Good questions. Here are my thoughts:
1. The typical failure mode for level setting is TOO NARROW. One hypothesis is because there is a fear of making bad product (which we have been taught to not do). Remember, you are trying to create variation not pick the winner. Bolder level settings increase the inference space with little resource ramifications. Bold, but reasonable is my advice.
2. The other observation I have running experiments and teaching experimentation for 35 years, there is, perhaps subconscious, a desire to have the "best" level included in the experiment. This is not necessary for sequential, iterative work. I believe this is the effect of management wanting an answer quick rather than understanding the problem and causal structure. Say the word iteration to management and they think time and money...
3. Advice I give is to PREDICT ALL possible outcomes of the experiment (i.e., What will you do if there is no practical change in the response variables? What will you do if there is a significant change in the response variables, but none of the factors are significant? What will you do if there is special cause variation during the experiment? What will you do if factor A is significant, What if it is not?, etc.). In addition, I suggest predicting the value for the response variable for each treatment. One of the benefits of this prediction is you can think about run order. Let's say you are uncertain about level setting. You run the treatments predicted to have the best value and the treatment predicted to have the worst value as the first 2 runs of the experiment. If there is no variation created, you re-think the level setting of the factors. If there is a significant amount of variation created, then proceed with the experiment.
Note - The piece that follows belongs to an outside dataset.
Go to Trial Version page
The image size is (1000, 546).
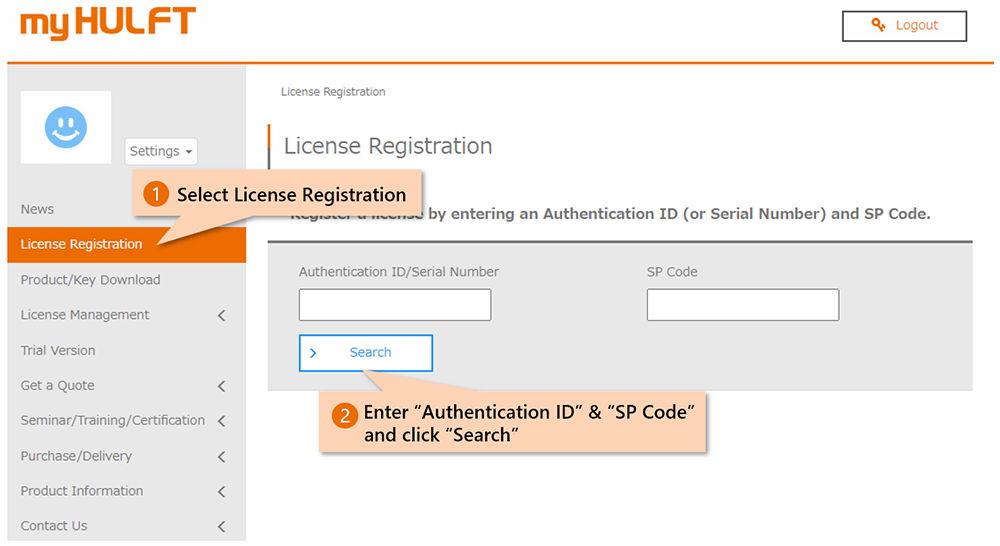58,351
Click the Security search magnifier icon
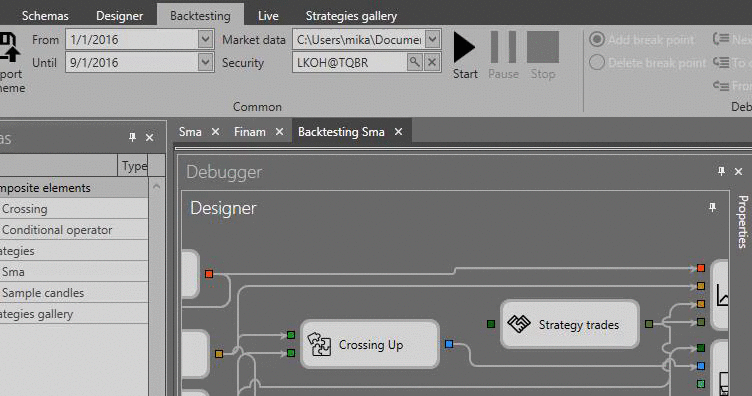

4. I once asked Dr. Taguchi this very question many years ago. He said first that the treatment combination that produced no result may be the most informative treatment in the experiment. He also spent a good deal of time trying to understand what actually happened when the process failed, and created a response variable that quantified that phenomena. In fact, I think Taguchi's thinking about response variables is one of his most significant contributions to the field.
5. Replicating just that treatment combination leads to the issue of confounding block effect with the replicated treatment, so be cautious with this approach.
6. If you lose only one treatment, you can regress on the remaining data to estimate what that result may have been and use that value to salvage the rest of the experiment. (Or use the mean of the remaining data as the substitute value which has the effect of removing that treatment effect). If you use a substitution concept, my advice is to do multiple substitutions and see to what extent they agree. Ifg the agreement is sufficient, then go with it. If not, then you have to think about additional runs.